__Stored items__:
# # # # # # #

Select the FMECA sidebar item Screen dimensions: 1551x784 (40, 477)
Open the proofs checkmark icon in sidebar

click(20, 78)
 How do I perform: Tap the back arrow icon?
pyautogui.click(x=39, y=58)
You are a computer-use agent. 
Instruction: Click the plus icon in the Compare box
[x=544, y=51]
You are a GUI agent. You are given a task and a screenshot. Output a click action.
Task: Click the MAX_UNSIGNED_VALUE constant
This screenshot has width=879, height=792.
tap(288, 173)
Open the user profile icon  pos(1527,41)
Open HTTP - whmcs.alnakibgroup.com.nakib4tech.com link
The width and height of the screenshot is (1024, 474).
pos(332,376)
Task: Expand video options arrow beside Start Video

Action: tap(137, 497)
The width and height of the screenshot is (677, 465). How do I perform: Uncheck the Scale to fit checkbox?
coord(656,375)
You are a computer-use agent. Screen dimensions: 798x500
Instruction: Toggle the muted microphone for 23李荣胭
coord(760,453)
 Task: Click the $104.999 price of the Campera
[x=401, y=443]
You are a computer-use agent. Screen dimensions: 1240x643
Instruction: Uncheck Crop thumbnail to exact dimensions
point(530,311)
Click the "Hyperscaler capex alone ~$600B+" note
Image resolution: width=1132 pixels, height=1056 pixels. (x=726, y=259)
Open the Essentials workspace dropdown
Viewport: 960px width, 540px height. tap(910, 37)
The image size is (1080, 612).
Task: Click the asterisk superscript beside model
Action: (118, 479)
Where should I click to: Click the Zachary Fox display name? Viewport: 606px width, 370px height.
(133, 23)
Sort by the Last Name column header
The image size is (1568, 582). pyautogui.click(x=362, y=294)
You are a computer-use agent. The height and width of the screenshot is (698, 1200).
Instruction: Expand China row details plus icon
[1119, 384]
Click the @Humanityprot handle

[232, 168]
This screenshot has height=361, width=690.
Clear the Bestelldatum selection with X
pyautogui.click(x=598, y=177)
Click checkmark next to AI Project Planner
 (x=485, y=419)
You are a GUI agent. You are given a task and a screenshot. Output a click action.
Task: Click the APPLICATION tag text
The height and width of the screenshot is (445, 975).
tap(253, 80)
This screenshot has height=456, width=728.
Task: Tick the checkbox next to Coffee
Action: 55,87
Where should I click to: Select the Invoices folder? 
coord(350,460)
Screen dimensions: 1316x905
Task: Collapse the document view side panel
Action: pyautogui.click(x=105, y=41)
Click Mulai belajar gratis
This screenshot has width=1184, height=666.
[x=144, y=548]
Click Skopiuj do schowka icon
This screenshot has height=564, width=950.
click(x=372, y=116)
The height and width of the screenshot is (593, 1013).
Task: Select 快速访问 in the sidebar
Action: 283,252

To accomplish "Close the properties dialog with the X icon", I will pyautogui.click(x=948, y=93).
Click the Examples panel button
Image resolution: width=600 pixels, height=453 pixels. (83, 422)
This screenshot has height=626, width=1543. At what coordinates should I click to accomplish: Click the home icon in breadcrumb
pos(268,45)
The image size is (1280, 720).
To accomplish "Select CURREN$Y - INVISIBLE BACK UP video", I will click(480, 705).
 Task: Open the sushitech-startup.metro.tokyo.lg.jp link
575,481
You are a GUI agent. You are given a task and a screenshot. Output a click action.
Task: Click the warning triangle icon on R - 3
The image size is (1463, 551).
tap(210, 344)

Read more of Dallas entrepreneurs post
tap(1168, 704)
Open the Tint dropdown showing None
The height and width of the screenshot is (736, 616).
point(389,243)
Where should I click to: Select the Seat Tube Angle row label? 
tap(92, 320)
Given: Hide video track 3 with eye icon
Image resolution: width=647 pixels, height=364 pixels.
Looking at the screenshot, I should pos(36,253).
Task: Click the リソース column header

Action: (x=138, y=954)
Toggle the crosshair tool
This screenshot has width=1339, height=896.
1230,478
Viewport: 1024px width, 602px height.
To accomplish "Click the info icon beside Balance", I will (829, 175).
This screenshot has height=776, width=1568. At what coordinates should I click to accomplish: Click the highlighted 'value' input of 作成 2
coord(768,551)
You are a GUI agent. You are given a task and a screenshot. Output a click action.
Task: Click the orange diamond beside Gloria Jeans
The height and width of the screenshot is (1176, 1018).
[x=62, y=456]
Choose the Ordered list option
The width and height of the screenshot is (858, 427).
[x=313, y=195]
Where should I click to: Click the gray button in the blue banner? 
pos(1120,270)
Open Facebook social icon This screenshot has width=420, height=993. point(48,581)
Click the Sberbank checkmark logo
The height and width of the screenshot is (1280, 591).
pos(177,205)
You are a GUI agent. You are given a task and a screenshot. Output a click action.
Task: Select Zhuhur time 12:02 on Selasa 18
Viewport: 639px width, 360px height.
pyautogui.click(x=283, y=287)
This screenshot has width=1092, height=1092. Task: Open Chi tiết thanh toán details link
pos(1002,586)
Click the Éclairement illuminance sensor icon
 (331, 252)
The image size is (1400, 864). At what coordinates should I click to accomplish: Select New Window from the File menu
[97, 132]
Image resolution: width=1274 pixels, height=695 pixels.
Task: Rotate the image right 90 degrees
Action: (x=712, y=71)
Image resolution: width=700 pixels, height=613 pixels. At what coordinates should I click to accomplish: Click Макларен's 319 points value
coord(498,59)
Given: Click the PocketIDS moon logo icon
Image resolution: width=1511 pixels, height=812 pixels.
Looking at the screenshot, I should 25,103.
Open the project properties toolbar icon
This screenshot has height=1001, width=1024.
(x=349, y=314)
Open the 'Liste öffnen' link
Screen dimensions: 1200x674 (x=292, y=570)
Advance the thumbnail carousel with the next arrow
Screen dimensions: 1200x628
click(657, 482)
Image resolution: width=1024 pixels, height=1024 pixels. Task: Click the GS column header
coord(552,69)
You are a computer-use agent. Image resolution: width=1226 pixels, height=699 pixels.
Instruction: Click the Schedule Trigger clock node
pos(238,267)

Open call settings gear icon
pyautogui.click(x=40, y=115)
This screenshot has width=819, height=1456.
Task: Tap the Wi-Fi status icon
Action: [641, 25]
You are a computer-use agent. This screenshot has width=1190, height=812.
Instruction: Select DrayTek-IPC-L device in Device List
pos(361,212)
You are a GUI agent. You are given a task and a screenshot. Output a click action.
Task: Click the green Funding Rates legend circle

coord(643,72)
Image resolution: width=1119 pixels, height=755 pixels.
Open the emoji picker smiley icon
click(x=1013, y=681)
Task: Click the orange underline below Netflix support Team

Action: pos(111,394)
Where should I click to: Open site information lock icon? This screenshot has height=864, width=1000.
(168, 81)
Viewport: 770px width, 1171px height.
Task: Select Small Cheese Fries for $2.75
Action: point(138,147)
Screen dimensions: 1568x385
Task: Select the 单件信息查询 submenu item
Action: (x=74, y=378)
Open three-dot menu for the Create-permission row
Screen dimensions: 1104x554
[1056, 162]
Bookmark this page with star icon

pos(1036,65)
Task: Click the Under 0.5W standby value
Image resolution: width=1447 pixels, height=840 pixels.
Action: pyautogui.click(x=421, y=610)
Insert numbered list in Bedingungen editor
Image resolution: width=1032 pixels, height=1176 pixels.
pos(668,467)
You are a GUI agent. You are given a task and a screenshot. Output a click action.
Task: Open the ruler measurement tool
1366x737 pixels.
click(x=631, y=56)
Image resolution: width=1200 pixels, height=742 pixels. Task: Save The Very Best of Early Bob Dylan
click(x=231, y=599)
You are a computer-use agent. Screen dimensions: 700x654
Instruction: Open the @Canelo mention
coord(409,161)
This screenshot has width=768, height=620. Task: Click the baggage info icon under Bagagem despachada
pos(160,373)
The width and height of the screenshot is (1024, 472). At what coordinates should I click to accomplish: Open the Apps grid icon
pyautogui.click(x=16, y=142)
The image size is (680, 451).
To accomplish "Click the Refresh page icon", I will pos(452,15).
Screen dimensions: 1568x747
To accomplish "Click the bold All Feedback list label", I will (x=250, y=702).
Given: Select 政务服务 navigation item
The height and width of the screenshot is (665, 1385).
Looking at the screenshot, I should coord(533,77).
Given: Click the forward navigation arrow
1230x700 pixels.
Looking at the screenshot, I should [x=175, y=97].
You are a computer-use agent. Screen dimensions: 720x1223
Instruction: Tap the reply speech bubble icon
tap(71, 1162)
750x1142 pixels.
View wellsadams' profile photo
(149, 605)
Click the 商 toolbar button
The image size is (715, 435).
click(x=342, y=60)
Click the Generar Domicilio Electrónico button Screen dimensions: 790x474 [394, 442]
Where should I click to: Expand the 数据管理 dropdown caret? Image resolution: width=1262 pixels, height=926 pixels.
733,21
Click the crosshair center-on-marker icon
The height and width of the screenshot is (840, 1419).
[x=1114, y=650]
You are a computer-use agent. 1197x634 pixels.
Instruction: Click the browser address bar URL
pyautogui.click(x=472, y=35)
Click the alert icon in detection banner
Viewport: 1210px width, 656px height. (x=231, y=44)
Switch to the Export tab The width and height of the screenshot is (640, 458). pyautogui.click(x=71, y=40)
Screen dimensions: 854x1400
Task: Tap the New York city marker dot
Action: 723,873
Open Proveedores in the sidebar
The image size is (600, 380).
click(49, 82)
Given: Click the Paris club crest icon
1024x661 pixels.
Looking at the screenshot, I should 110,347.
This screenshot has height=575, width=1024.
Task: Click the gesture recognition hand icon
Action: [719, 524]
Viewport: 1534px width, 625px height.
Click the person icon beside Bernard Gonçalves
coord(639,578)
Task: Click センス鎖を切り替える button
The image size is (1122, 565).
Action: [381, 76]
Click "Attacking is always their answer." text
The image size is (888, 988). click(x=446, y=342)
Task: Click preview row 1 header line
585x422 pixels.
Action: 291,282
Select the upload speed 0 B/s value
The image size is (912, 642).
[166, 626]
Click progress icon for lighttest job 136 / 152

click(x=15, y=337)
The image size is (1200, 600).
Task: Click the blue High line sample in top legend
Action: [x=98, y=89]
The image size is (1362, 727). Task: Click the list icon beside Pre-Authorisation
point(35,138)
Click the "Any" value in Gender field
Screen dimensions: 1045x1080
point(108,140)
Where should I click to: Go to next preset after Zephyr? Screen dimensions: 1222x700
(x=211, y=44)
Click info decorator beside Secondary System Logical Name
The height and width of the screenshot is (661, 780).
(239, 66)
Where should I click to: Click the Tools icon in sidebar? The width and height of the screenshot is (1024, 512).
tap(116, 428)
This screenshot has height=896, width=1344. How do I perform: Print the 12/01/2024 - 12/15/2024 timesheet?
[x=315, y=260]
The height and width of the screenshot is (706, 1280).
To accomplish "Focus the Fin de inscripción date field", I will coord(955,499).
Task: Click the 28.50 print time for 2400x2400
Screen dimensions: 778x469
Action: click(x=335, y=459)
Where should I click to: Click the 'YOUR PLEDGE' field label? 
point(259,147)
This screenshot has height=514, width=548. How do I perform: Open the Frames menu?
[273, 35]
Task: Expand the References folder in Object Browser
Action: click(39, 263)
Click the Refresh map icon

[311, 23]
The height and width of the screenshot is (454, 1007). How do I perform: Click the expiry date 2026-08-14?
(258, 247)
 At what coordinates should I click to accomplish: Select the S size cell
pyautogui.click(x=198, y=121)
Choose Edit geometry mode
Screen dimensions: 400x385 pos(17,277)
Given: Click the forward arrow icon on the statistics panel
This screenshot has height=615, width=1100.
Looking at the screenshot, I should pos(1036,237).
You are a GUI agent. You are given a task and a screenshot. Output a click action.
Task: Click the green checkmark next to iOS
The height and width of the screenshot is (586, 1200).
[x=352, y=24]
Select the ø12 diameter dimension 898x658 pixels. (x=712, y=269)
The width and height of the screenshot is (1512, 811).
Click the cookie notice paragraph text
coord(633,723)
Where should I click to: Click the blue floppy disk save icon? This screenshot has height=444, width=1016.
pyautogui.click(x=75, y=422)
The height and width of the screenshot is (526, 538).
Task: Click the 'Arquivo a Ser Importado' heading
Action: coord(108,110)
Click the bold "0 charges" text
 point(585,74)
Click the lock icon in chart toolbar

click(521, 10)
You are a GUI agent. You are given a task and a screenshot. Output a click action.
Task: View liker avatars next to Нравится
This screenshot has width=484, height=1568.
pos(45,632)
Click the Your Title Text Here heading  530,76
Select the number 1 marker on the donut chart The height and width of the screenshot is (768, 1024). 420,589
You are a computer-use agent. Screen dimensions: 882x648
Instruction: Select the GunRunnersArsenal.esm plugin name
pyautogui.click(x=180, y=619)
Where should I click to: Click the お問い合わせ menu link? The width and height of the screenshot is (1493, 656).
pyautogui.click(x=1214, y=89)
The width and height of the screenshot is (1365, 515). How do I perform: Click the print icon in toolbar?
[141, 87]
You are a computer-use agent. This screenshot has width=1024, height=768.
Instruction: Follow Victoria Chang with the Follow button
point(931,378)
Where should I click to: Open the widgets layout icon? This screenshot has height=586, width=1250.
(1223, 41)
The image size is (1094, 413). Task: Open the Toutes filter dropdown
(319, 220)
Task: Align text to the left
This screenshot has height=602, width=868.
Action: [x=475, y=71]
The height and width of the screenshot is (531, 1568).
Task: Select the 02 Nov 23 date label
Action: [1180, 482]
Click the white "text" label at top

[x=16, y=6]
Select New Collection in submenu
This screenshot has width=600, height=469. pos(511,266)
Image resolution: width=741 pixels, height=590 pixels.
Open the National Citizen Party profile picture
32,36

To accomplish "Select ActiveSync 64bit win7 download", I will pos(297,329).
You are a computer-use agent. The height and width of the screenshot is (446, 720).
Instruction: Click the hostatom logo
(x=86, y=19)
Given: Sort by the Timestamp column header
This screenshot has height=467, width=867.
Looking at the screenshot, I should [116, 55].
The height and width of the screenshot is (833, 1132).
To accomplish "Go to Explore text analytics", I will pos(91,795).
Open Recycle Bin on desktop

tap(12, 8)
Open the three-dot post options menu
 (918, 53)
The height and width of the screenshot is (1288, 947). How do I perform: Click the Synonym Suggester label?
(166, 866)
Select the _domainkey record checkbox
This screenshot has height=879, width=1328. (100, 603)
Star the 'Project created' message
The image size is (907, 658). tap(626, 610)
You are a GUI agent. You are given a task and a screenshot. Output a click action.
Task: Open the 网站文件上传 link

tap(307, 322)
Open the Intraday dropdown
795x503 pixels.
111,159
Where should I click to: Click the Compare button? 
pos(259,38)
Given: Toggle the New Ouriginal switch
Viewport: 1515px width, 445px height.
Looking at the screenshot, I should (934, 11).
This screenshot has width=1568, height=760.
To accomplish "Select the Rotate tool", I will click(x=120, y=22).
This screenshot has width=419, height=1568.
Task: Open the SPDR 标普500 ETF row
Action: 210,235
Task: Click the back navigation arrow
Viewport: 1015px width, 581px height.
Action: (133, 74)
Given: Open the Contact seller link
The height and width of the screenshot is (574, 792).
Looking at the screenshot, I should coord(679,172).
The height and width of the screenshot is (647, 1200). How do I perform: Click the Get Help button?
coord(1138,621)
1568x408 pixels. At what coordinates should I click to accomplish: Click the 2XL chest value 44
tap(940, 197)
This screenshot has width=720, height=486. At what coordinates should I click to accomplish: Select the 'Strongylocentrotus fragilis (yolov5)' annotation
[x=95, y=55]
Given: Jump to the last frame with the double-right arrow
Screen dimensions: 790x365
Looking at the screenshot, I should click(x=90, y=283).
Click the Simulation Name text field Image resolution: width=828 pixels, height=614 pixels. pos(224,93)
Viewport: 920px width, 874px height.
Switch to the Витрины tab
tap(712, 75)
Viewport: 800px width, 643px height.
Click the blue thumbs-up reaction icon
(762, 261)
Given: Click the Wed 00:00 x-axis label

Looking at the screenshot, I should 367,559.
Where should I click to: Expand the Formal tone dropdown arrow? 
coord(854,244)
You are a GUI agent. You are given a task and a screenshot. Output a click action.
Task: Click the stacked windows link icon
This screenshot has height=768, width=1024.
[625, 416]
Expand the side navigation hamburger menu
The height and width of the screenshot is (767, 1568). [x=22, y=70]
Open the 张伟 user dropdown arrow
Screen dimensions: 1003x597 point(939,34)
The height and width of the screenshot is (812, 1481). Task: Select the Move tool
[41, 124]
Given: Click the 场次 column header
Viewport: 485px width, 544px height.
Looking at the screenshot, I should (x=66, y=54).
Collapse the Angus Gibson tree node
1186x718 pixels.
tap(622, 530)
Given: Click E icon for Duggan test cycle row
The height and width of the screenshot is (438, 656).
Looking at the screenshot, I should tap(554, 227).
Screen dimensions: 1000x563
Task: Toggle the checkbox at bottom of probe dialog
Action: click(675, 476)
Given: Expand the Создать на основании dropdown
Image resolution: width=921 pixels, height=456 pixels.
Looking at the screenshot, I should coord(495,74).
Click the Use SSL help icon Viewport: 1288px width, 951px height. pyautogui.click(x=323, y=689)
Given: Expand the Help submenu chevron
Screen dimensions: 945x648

# # # # # # #

__About this task__: Copy only this part of the entries above: the line with "Image resolution: width=1447", the line with "Click the 商 toolbar button", and the lines between, all exactly as written.

__Worked solution__:
Image resolution: width=1447 pixels, height=840 pixels.
Action: pyautogui.click(x=421, y=610)
Insert numbered list in Bedingungen editor
Image resolution: width=1032 pixels, height=1176 pixels.
pos(668,467)
You are a GUI agent. You are given a task and a screenshot. Output a click action.
Task: Open the ruler measurement tool
1366x737 pixels.
click(x=631, y=56)
Image resolution: width=1200 pixels, height=742 pixels. Task: Save The Very Best of Early Bob Dylan
click(x=231, y=599)
You are a computer-use agent. Screen dimensions: 700x654
Instruction: Open the @Canelo mention
coord(409,161)
This screenshot has width=768, height=620. Task: Click the baggage info icon under Bagagem despachada
pos(160,373)
The width and height of the screenshot is (1024, 472). At what coordinates should I click to accomplish: Open the Apps grid icon
pyautogui.click(x=16, y=142)
The image size is (680, 451).
To accomplish "Click the Refresh page icon", I will pos(452,15).
Screen dimensions: 1568x747
To accomplish "Click the bold All Feedback list label", I will (x=250, y=702).
Given: Select 政务服务 navigation item
The height and width of the screenshot is (665, 1385).
Looking at the screenshot, I should coord(533,77).
Given: Click the forward navigation arrow
1230x700 pixels.
Looking at the screenshot, I should [x=175, y=97].
You are a computer-use agent. Screen dimensions: 720x1223
Instruction: Tap the reply speech bubble icon
tap(71, 1162)
750x1142 pixels.
View wellsadams' profile photo
(149, 605)
Click the 商 toolbar button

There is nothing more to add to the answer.